* _ABOUT THIS EXERCISE_
Only the lines below starting at the one containing "Go back with the left arrow" and ending at the one containing "You are a computer-use agent. 818x495 pixels." belong in the answer, each copied exactly.

* _EXERCISE MATERIALS_
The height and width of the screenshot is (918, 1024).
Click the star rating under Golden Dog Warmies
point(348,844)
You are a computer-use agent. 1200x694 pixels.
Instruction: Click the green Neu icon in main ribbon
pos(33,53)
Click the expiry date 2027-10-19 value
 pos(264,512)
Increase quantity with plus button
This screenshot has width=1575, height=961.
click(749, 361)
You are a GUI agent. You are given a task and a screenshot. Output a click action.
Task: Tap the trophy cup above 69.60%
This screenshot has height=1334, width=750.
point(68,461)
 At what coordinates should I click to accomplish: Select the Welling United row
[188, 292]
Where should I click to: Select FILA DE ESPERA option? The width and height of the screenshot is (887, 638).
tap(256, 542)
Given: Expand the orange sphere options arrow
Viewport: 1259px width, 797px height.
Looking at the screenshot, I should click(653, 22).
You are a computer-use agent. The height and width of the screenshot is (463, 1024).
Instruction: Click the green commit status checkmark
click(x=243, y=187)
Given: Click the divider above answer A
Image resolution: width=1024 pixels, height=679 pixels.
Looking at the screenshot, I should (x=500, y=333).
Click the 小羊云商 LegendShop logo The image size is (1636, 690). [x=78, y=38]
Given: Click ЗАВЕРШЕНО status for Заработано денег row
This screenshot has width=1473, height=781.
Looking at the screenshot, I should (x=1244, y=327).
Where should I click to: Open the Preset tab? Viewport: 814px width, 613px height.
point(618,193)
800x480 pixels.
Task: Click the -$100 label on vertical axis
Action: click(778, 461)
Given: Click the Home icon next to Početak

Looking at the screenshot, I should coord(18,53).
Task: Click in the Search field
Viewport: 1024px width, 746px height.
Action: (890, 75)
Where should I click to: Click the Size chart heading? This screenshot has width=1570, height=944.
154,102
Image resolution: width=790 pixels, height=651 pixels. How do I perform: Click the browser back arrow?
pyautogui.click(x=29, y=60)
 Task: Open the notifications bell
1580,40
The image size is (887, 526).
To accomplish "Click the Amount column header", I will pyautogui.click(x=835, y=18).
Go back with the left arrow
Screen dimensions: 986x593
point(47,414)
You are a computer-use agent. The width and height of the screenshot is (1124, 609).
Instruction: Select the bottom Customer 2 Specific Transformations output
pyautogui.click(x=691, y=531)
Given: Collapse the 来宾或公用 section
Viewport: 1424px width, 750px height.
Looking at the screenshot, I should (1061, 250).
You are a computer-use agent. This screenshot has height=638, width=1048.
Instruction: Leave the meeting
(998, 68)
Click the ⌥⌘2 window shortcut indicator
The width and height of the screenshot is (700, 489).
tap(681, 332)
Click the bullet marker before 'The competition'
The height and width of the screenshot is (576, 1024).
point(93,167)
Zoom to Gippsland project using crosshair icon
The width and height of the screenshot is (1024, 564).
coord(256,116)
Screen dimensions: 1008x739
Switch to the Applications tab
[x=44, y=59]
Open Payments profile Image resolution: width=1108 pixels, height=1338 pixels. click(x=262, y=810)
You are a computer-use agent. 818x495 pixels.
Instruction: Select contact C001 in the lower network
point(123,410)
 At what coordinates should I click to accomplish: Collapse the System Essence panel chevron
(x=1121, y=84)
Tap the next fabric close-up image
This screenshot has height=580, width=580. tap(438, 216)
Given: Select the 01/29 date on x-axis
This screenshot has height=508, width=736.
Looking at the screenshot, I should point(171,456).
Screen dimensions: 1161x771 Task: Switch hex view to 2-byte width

* _OUTPUT_
Go back with the left arrow
Screen dimensions: 986x593
point(47,414)
You are a computer-use agent. The width and height of the screenshot is (1124, 609).
Instruction: Select the bottom Customer 2 Specific Transformations output
pyautogui.click(x=691, y=531)
Given: Collapse the 来宾或公用 section
Viewport: 1424px width, 750px height.
Looking at the screenshot, I should (1061, 250).
You are a computer-use agent. This screenshot has height=638, width=1048.
Instruction: Leave the meeting
(998, 68)
Click the ⌥⌘2 window shortcut indicator
The width and height of the screenshot is (700, 489).
tap(681, 332)
Click the bullet marker before 'The competition'
The height and width of the screenshot is (576, 1024).
point(93,167)
Zoom to Gippsland project using crosshair icon
The width and height of the screenshot is (1024, 564).
coord(256,116)
Screen dimensions: 1008x739
Switch to the Applications tab
[x=44, y=59]
Open Payments profile Image resolution: width=1108 pixels, height=1338 pixels. click(x=262, y=810)
You are a computer-use agent. 818x495 pixels.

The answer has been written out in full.